#### Task set:
[1] Answer these from the restaurant review:
(a) What was the price of the "carpaccio di manso"?
(b) What clams would the writer use instead if put in charge of Primanotte's kitchen?
(c) How thin is the filet shaved at Primanotte?
[2] Return the passage of the restaurant review from "Carpaccio is a great" up to and including "Mad Cow either.", copied word for word.

─── Extract provided ───

We'd ordered "clam soup" ($8.95), and "carpaccio di manso" ($9.95) for starters; when they arrived, the soup was not soup yet. More like a dozen littleneck clams steamed and served in their own broth. A classic zuppa di vongole usually has more to it: fresh herbs, leeks and onions, tomatoes, occasionally croutons, although the Neapolitans do make a clam soup without tomato. The clams were thumbnail-sized, chewy, and slightly metallic; the broth lacked a generous splash of quality white wine and the aroma and flavor of the best olive oil. Most classic Italian recipes call for the small or baby clams, but if I were king of Primanotte's kitchen, I'd go with our local, medium-sized, wild Florida clams instead; they're a lot tastier than the little guys they're serving.

Carpaccio is a great excuse to eat raw beef in a world where the wrong bite of anything uncooked threatens to leave you, at best, hovering over a toilet or, at worst, hooked up to a breathing machine. At Primanotte, the filet is shaved gossamer-thin. Carpaccio is a delicate treat that dissolves in your mouth and should leave you blissful. This one had all the right ingredients in all the wrong proportions: too much lemon -- was the chef trying to marinate the raw meat... just in case? Too little extra virgin olive oil; in fact, none at all. And handfuls of second-rate parmesan cheese, big greasy shavings instead of a light dusting of the inimitable, gritty Reggiano that brings any dish closer to the sublime. Not inedible by a long shot, but not good enough to risk contracting Mad Cow either.

─── Dataset extract ───

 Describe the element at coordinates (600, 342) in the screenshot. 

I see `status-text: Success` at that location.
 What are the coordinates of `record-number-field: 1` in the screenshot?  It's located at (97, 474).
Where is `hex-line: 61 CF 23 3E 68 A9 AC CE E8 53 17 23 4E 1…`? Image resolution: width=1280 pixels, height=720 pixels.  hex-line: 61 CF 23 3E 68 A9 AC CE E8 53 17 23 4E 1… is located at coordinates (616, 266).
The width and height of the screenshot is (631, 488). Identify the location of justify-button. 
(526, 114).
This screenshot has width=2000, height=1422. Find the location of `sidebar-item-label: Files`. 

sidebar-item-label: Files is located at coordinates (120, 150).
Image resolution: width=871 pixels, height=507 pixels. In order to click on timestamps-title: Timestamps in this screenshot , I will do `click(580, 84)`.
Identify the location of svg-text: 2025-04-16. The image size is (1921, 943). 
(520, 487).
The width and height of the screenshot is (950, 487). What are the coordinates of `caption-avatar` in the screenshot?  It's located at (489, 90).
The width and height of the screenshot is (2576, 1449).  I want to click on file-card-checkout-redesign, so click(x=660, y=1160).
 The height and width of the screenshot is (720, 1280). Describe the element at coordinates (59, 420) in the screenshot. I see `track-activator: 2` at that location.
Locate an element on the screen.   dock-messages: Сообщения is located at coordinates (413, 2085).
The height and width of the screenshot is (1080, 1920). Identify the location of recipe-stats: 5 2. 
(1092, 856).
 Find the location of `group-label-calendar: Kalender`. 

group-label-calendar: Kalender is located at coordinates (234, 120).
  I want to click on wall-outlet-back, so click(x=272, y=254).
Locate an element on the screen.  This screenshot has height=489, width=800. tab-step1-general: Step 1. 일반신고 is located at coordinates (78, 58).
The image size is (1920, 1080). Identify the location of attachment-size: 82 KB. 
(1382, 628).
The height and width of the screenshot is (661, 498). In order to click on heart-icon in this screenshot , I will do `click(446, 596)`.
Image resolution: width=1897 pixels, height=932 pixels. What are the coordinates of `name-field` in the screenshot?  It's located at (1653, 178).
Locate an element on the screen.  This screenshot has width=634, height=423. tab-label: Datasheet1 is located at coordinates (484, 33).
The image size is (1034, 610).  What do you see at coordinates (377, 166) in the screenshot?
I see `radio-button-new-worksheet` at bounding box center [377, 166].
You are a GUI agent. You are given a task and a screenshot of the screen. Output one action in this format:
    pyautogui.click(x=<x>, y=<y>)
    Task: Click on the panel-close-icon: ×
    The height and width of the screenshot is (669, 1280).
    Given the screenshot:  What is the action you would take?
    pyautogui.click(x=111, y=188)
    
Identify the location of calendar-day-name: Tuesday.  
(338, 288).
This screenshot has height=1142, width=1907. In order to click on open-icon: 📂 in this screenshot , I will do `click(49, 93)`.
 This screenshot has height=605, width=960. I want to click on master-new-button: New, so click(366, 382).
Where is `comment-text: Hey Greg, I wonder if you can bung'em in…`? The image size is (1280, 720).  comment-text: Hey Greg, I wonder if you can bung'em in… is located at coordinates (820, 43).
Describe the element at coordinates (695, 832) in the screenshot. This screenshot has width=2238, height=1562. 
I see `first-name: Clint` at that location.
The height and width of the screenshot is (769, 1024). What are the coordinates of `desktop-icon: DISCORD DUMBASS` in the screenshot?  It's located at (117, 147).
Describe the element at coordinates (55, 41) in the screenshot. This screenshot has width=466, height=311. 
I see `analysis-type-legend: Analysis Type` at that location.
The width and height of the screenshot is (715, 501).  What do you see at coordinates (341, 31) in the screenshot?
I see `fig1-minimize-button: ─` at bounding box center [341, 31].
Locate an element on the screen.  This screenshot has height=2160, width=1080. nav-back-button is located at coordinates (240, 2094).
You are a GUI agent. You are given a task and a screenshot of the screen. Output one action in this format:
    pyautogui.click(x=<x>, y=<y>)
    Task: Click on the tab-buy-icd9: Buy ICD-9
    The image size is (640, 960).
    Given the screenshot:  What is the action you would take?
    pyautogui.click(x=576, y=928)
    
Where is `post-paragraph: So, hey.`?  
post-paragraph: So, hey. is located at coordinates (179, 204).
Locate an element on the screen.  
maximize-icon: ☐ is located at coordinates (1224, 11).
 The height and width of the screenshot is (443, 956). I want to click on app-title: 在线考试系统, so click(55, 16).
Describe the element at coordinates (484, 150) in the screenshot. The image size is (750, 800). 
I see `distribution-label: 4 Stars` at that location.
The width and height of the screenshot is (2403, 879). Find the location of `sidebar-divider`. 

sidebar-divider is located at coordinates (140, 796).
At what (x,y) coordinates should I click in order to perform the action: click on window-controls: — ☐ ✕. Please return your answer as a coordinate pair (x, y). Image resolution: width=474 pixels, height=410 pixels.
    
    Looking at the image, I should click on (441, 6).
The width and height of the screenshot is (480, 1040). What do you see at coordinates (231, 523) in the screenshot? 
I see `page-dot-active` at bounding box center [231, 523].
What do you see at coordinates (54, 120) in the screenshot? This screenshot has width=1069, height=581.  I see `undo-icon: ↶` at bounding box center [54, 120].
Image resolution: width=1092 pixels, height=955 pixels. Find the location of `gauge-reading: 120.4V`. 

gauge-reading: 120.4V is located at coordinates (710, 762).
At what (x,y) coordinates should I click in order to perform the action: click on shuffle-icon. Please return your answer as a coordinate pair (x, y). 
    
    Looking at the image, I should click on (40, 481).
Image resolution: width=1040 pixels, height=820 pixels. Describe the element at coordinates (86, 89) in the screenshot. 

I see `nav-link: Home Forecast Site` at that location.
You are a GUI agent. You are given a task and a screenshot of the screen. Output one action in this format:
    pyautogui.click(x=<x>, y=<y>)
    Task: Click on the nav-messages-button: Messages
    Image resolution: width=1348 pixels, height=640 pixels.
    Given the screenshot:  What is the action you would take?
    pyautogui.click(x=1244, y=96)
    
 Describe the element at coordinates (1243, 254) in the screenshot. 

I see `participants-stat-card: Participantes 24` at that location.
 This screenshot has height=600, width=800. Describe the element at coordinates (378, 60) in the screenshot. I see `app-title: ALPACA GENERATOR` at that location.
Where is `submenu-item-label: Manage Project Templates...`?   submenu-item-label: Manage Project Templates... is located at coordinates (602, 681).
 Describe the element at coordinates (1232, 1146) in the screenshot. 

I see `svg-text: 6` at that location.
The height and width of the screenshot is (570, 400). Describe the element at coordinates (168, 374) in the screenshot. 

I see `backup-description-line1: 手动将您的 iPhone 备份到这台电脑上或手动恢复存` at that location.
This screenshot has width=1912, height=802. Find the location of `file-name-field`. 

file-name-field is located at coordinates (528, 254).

───

#### Answer section:
[1]
(a) $9.95
(b) Local, medium-sized, wild Florida clams
(c) Gossamer-thin

[2]
Carpaccio is a great excuse to eat raw beef in a world where the wrong bite of anything uncooked threatens to leave you, at best, hovering over a toilet or, at worst, hooked up to a breathing machine. At Primanotte, the filet is shaved gossamer-thin. Carpaccio is a delicate treat that dissolves in your mouth and should leave you blissful. This one had all the right ingredients in all the wrong proportions: too much lemon -- was the chef trying to marinate the raw meat... just in case? Too little extra virgin olive oil; in fact, none at all. And handfuls of second-rate parmesan cheese, big greasy shavings instead of a light dusting of the inimitable, gritty Reggiano that brings any dish closer to the sublime. Not inedible by a long shot, but not good enough to risk contracting Mad Cow either.